Lentamente abrí la puerta hacia las escenas finales de Henry Rivers; como si la parte mas íntima de mi corazón se conectara con cada objeto de aquel cuarto sombrío mientras mi mente me rogaba que dejara aquel lugar. Aquella lucha en mi interior se materializo en aquel viejo postrado en cama, que llenaba el lugar con su fúnebre apariencia.
-Señor Henry – Alicia, con una ternura de enfermera (y lo era) le rozó el hombro; y aquellos ojos enfrascados en las palabras de Alejo Carpentier dejaron aquel libro y se dirigieron al hombre delgado de camisa, que traía un curioso libro forrado en cuero.
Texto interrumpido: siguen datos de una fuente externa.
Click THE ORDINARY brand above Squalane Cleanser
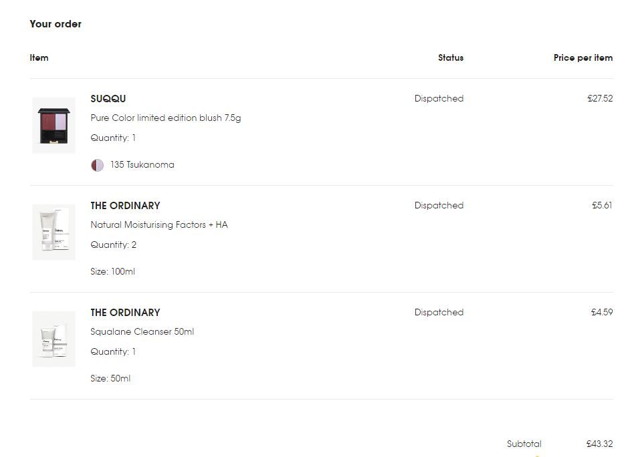This screenshot has width=632, height=457. tap(125, 313)
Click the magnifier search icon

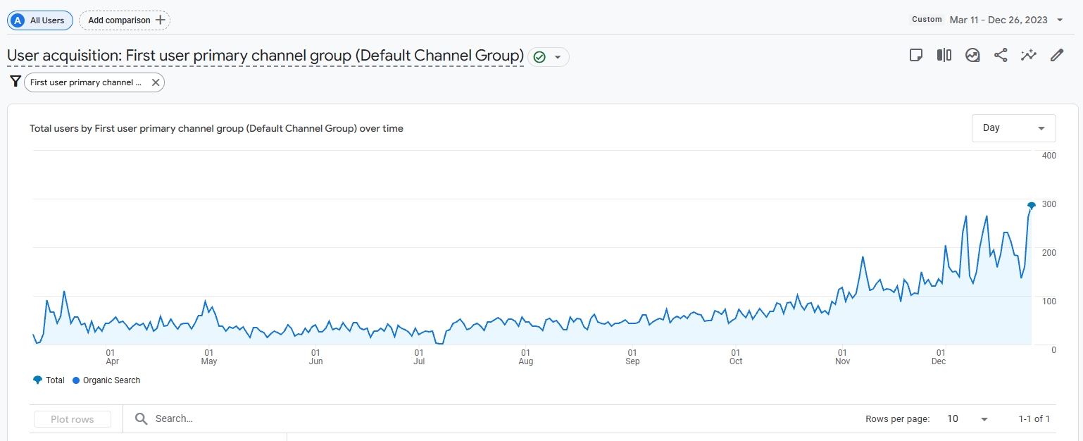[142, 418]

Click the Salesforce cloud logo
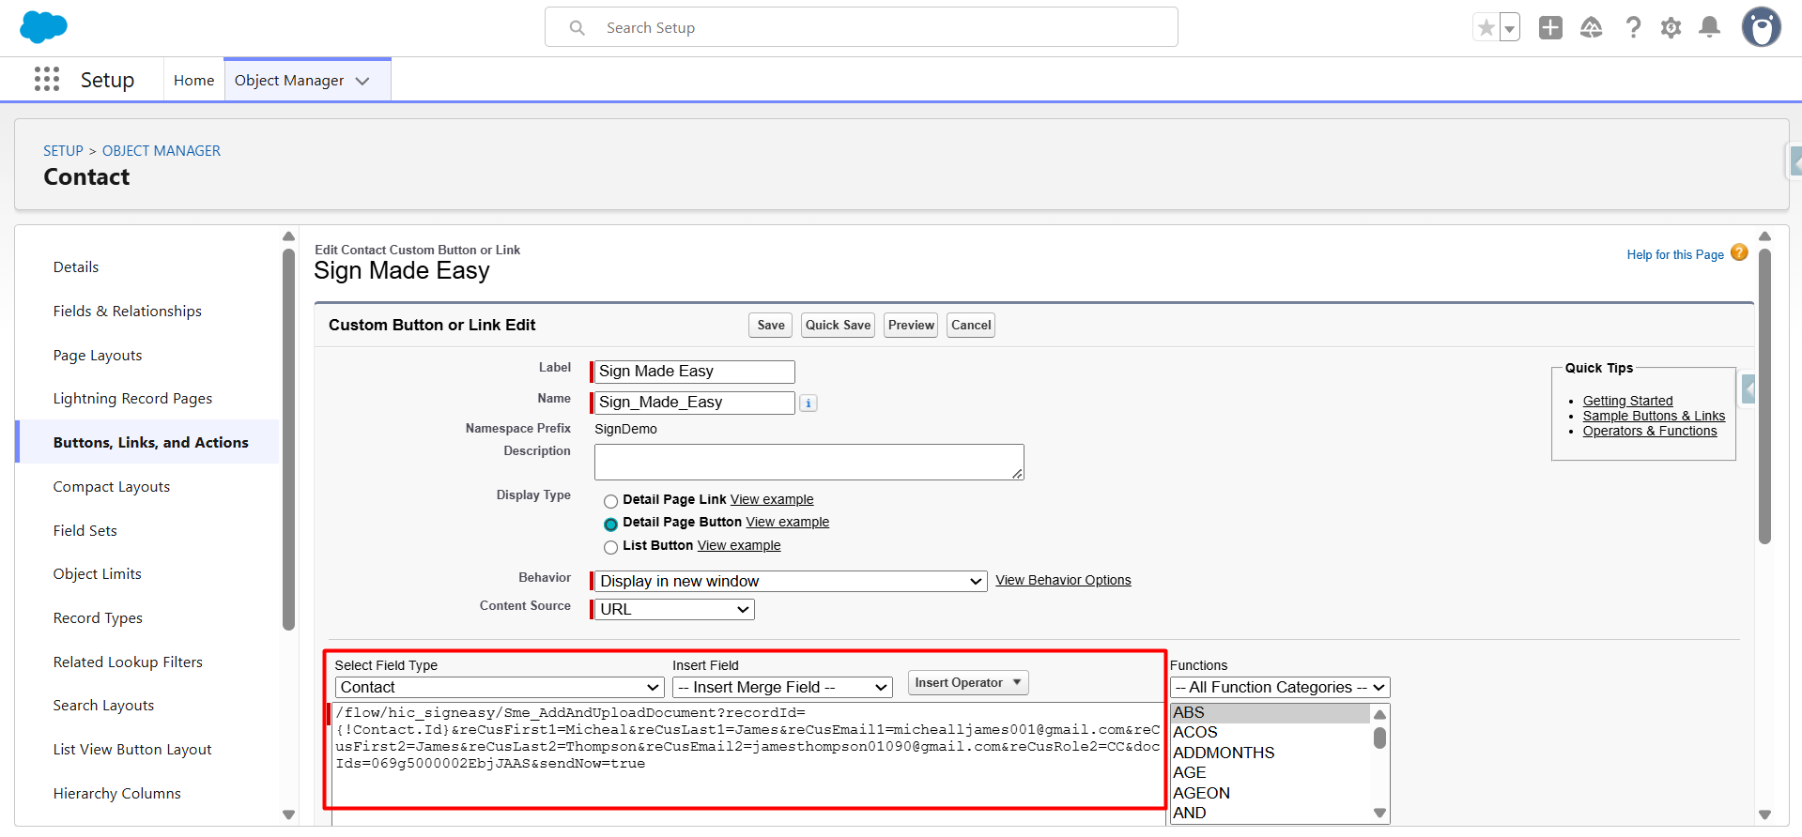(43, 27)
-Tienes miedo de mi apariencia?-(su voz ronca me infundio mas miedo que su estado) - el cáncer - continuó - me ha dejado marcas terribles, que aquí nada puedo hacer; solo escuchar
De pronto sentí un -toc, cilck- Alicia dejó el cuarto y me dejó solo con aquel hombre, pero luego una vaga sensación en el pecho me hizo comprender que alguien más me estaba invitando a la aventura de abrir mi libro forrado en cuero.
Me acerque a la ventana y corrí las cortinas, para que la luz entrara y arrancara mis miedos y prejuicios; me senté, comencé a abrir el libro, cuando aquella voz ronca me pregunto:
-¿Qué es la muerte?-
Aquella pregunta corto mis pensamientos y de forma inmediata solté el preciado libro que precipitó con ímpetu al suelo; como si la pregunta me lo hubiese arrebatado para encontrar por si misma la respuesta.
…. ¿que es la muerte?.......
…. ¿que es la muerte?………
Sonaba el eco de tan fuerte emoción, la duda, el asombro, el miedo, la desesperación, la impotencia. De pronto sentí un ruido que hizo temblar el silencio, mi cuerpo entero de un sobresalto volvió al lugar; el libro había terminado de caer. Aquella luz en la ventana me permitía leer claramente la letra impresa; leí en voz alta:
Éxodo
- La muerte….
……..es como el Éxodo-
Tomé nuevamente asiento para orar; para viajar con Henry Rivers, el hombre postrado en cama, enfermo de cáncer; para comenzar la travesía de su fin. Solo Dios sabe si cruzaremos el Jordán.